At about 7:30 p.m. Tuesday, as Dame Babou waited for the election returns at Londel’s Restaurant in Harlem, he bristled. A disc jockey bumped “Make it Funky” by James Brown, and ABC’s pundits chattered about the early results on wall-mounted flat screens. Women in business suits and men in Yankees caps chomped on yams, drinkers clinked their cocktails, and when Obama won a state, viewers whooped.

Babou with Columbia University Professors

Babou hosted three Columbia University professors: Gregory Mann, Souleymane Diagne and Mamadou Diouf (from left). Photo Credit: TIFFANY SALONE

Babou was only an hour from broadcasting his radio show about the U.S. presidential election to listeners in Senegal, and he needed to concentrate on what was happening. “How am I supposed to hear this?” he said from his corner dais, motioning to his microphones and the television.

By Babou’s 8:30 showtime, the D.J. had silenced his speakers, and Babou took one of the microphones for a conversation in French with three Columbia University professors and two correspondents, who spoke to him via Skype from China and Tunisia. The show also featured a conversation in Wolof—Senegal’s most widely spoken language—with professors Souleymane Diagne, a philosopher, and Mamadou Diouf, a historian.

On his radio shows that air on WPAT 930-AM in New York and on Sud FM in Senegal, alongside discussion of Senegalese affairs, Babou explains the U.S. political system to his listeners. The show can be heard Fridays and Mondays on WPAT, from 8 to 11 p.m. He has broadcast from New York since 1993, and over the course of five presidential elections, he has cleared up confusion about many facets of American democracy for his Senegalese audience.

-- Available data --

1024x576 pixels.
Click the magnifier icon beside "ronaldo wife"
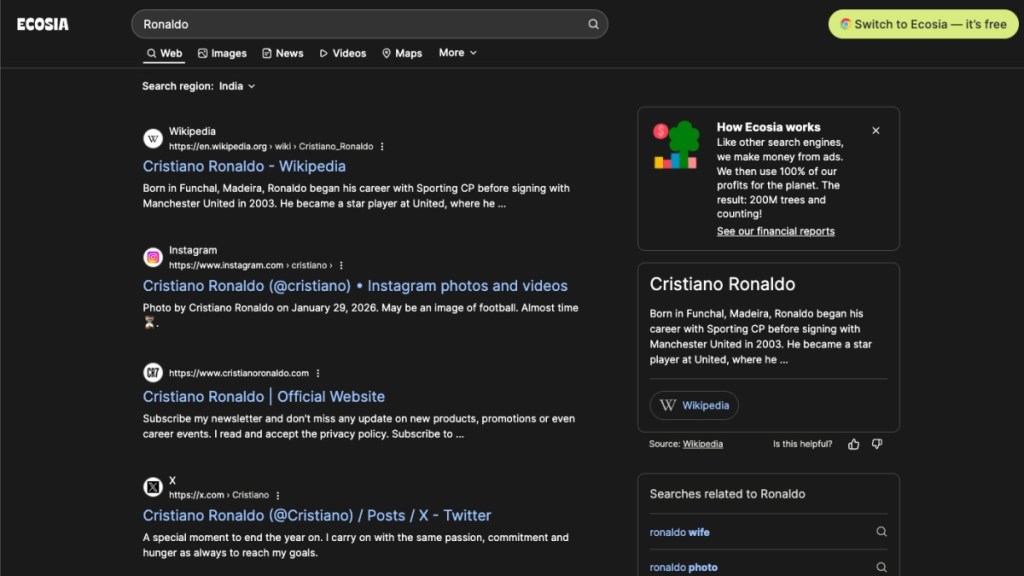881,532

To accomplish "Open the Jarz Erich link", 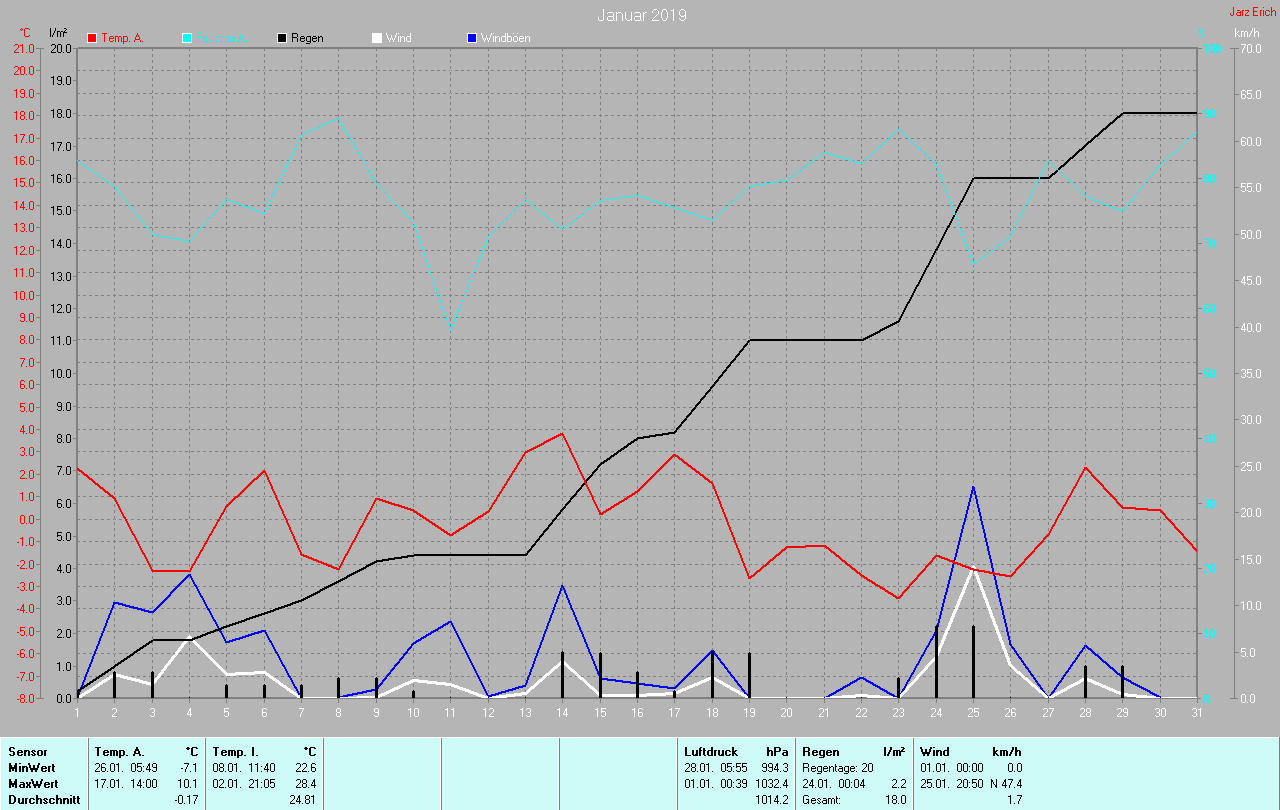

-- Problems --
**1)** In the article on Dame Babou, which station carries his radio shows in New York?
**2)** Reproduce the article on Dame Babou verbatim from "On his radio" up to and including "his Senegalese audience.".
The listing comes from a separate source and is unrelated to the article on Dame Babou.

-- Exercise responses --
**1)** WPAT 930-AM

**2)**
On his radio shows that air on WPAT 930-AM in New York and on Sud FM in Senegal, alongside discussion of Senegalese affairs, Babou explains the U.S. political system to his listeners. The show can be heard Fridays and Mondays on WPAT, from 8 to 11 p.m. He has broadcast from New York since 1993, and over the course of five presidential elections, he has cleared up confusion about many facets of American democracy for his Senegalese audience.